Can you present the entries below as a Markdown table with the columns Row and Entry, numbering each entry and leaving out blank lines?

Dataset records —

(begin)

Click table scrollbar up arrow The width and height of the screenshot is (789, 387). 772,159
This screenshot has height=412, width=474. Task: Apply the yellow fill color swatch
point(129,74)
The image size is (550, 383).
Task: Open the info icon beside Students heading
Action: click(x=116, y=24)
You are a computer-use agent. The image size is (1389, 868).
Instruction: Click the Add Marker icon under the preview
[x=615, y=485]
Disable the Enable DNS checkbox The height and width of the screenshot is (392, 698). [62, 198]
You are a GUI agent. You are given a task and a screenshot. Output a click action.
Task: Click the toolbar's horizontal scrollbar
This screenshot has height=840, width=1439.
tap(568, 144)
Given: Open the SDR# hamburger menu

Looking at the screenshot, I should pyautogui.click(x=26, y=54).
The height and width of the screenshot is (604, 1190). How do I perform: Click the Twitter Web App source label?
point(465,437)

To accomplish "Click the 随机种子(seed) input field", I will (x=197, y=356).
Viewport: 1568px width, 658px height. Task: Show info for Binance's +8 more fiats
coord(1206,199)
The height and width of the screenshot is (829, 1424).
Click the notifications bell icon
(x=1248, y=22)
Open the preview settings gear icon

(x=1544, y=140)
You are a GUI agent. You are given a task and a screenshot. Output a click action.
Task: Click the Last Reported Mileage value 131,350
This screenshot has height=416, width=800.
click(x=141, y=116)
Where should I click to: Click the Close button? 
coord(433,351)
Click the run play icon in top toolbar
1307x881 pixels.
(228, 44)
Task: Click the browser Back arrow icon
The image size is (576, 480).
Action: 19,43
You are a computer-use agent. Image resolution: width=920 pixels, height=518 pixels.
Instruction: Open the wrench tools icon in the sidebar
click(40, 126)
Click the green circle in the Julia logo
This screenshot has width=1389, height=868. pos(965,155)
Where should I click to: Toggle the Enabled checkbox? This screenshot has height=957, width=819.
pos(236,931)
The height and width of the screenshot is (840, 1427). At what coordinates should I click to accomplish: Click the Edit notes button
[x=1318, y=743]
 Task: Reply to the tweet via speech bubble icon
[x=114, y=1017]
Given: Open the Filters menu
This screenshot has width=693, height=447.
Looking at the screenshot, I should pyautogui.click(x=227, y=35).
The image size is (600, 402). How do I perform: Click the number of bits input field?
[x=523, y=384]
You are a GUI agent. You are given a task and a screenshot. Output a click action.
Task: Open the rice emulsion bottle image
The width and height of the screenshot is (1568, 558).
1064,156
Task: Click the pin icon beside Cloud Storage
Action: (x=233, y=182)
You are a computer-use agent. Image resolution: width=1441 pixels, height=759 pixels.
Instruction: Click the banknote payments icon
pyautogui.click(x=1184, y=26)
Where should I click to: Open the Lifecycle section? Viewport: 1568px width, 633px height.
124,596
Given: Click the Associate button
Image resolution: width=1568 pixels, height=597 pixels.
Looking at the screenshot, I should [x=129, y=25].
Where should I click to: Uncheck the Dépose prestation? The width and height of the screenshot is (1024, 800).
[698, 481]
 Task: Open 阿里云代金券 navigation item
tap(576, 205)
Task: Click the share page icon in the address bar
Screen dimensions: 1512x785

(end)

The solution —
| Row | Entry |
|---|---|
| 1 | Click table scrollbar up arrow The width and height of the screenshot is (789, 387). 772,159 |
| 2 | This screenshot has height=412, width=474. Task: Apply the yellow fill color swatch |
| 3 | point(129,74) |
| 4 | The image size is (550, 383). |
| 5 | Task: Open the info icon beside Students heading |
| 6 | Action: click(x=116, y=24) |
| 7 | You are a computer-use agent. The image size is (1389, 868). |
| 8 | Instruction: Click the Add Marker icon under the preview |
| 9 | [x=615, y=485] |
| 10 | Disable the Enable DNS checkbox The height and width of the screenshot is (392, 698). [62, 198] |
| 11 | You are a GUI agent. You are given a task and a screenshot. Output a click action. |
| 12 | Task: Click the toolbar's horizontal scrollbar |
| 13 | This screenshot has height=840, width=1439. |
| 14 | tap(568, 144) |
| 15 | Given: Open the SDR# hamburger menu |
| 16 | Looking at the screenshot, I should pyautogui.click(x=26, y=54). |
| 17 | The height and width of the screenshot is (604, 1190). How do I perform: Click the Twitter Web App source label? |
| 18 | point(465,437) |
| 19 | To accomplish "Click the 随机种子(seed) input field", I will (x=197, y=356). |
| 20 | Viewport: 1568px width, 658px height. Task: Show info for Binance's +8 more fiats |
| 21 | coord(1206,199) |
| 22 | The height and width of the screenshot is (829, 1424). |
| 23 | Click the notifications bell icon |
| 24 | (x=1248, y=22) |
| 25 | Open the preview settings gear icon |
| 26 | (x=1544, y=140) |
| 27 | You are a GUI agent. You are given a task and a screenshot. Output a click action. |
| 28 | Task: Click the Last Reported Mileage value 131,350 |
| 29 | This screenshot has height=416, width=800. |
| 30 | click(x=141, y=116) |
| 31 | Where should I click to: Click the Close button?  |
| 32 | coord(433,351) |
| 33 | Click the run play icon in top toolbar |
| 34 | 1307x881 pixels. |
| 35 | (228, 44) |
| 36 | Task: Click the browser Back arrow icon |
| 37 | The image size is (576, 480). |
| 38 | Action: 19,43 |
| 39 | You are a computer-use agent. Image resolution: width=920 pixels, height=518 pixels. |
| 40 | Instruction: Open the wrench tools icon in the sidebar |
| 41 | click(40, 126) |
| 42 | Click the green circle in the Julia logo |
| 43 | This screenshot has width=1389, height=868. pos(965,155) |
| 44 | Where should I click to: Toggle the Enabled checkbox? This screenshot has height=957, width=819. |
| 45 | pos(236,931) |
| 46 | The height and width of the screenshot is (840, 1427). At what coordinates should I click to accomplish: Click the Edit notes button |
| 47 | [x=1318, y=743] |
| 48 |  Task: Reply to the tweet via speech bubble icon |
| 49 | [x=114, y=1017] |
| 50 | Given: Open the Filters menu |
| 51 | This screenshot has width=693, height=447. |
| 52 | Looking at the screenshot, I should pyautogui.click(x=227, y=35). |
| 53 | The image size is (600, 402). How do I perform: Click the number of bits input field? |
| 54 | [x=523, y=384] |
| 55 | You are a GUI agent. You are given a task and a screenshot. Output a click action. |
| 56 | Task: Open the rice emulsion bottle image |
| 57 | The width and height of the screenshot is (1568, 558). |
| 58 | 1064,156 |
| 59 | Task: Click the pin icon beside Cloud Storage |
| 60 | Action: (x=233, y=182) |
| 61 | You are a computer-use agent. Image resolution: width=1441 pixels, height=759 pixels. |
| 62 | Instruction: Click the banknote payments icon |
| 63 | pyautogui.click(x=1184, y=26) |
| 64 | Where should I click to: Open the Lifecycle section? Viewport: 1568px width, 633px height. |
| 65 | 124,596 |
| 66 | Given: Click the Associate button |
| 67 | Image resolution: width=1568 pixels, height=597 pixels. |
| 68 | Looking at the screenshot, I should [x=129, y=25]. |
| 69 | Where should I click to: Uncheck the Dépose prestation? The width and height of the screenshot is (1024, 800). |
| 70 | [698, 481] |
| 71 |  Task: Open 阿里云代金券 navigation item |
| 72 | tap(576, 205) |
| 73 | Task: Click the share page icon in the address bar |
| 74 | Screen dimensions: 1512x785 |